Karl Kautsky zweifelt an der Friedenswirkung der Internationale
Am 27. November 1914 veröffentlichte Karl Kautsky in der »Neuen Zeit« einen Aufsatz, in dem er den Bemühungen der Parteilinken, die Internationale gegen den Krieg zu mobilisieren, ein grundsätzliches Argument entgegenstellte: Die Internationale sei im Wesentlichen ein Friedensinstrument. Nun herrsche aber Krieg, was aus ihr ein unwirksames Werkzeug mache. Trotzdem gelte es, ihren Wert für zukünftige Friedenszeiten hochzuhalten.[1] Seine Schlussfolgerungen untermauerte er mit einer historischen Betrachtung der Differenzen und Übereinstimmungen innerhalb der Sozialdemokratie in Konfliktzeiten. Damit traf er den linken Parteiflügel an empfindlicher Stelle – schließlich beruhten dessen Konzeptionen durchgängig auf internationaler Verständigung.
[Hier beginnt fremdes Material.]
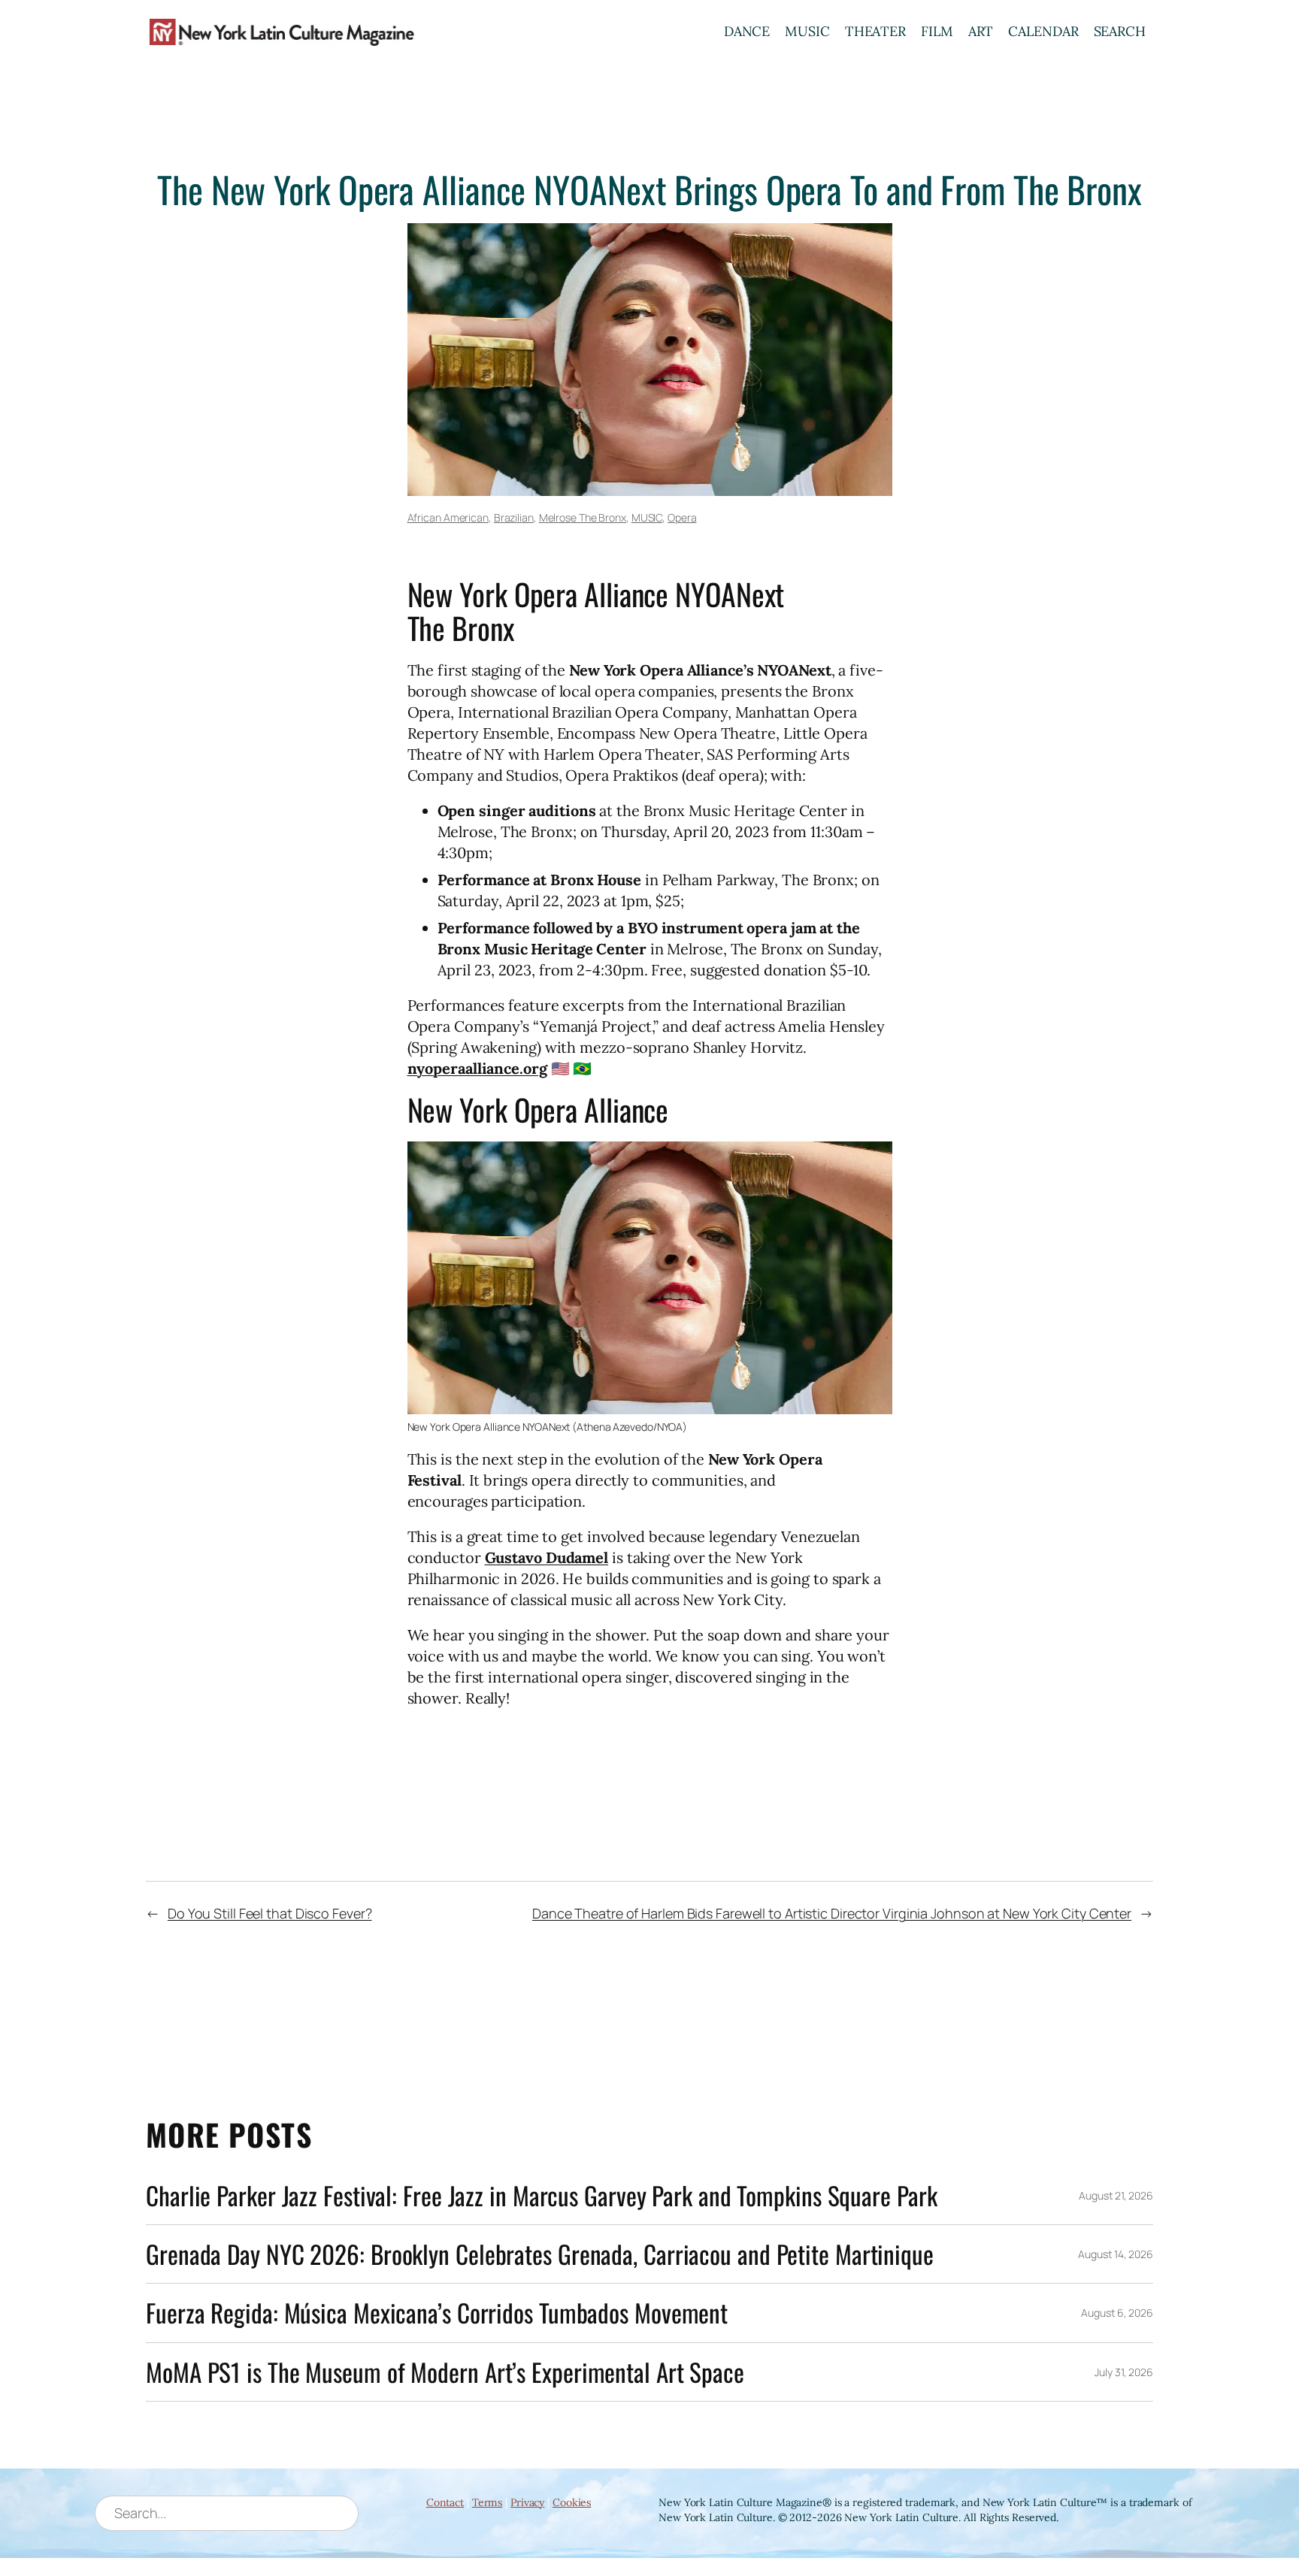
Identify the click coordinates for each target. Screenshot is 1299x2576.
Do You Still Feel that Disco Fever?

Rosa Luxemburg verurteilte seine These scharf. Im April 1915 erschien die erste Ausgabe der Zeitschrift »Die Internationale«, in der die inzwischen inhaftierte Kriegsgegnerin mit den Aussagen Kautskys abrechnete. In bitterironischem Ton formulierte sie Kautskys »Korrektur« der Botschaft des Kommunistischen Manifests: »Proletarier aller Länder, vereinigt euch im Frieden, und schneidet euch die Gurgeln ab im Kriege!«[2] Der Wiederaufbau der Internationale stand für sie an erster Stelle.
[1] Karl Kautsky, Die Internationalität und der Krieg, Berlin 1915, S. 37f. Vgl. dazu auch den Eintrag zum 27. November 1914, in: Franz Osterroth/Dieter Schuster, Chronik der deutschen Sozialdemokratie. Electronic ed., Bd. 1: Bis zum Ende des Ersten Weltkrieges, Bonn 2001.
[2] Rosa Luxemburg, Der Wiederaufbau der Internationale, in: dies., Gesammelte Werke, Bd. 4, Berlin 2000, S. 20–32. Vgl. auch Friedhelm Boll, Frieden ohne Revolution? Friedensstrategien der deutschen Sozialdemokratie vom Erfurter Programm 1891 bis zur Revolution 1918, Bonn 1980, S. 144.
Kautskys Aufsatz erschien 1915 nochmals als Broschüre. Die Staatsbibliothek zu Berlin hat sie digitalisiert: Karl Kautsky, Die Internationalität und der Krieg, Berlin 1915.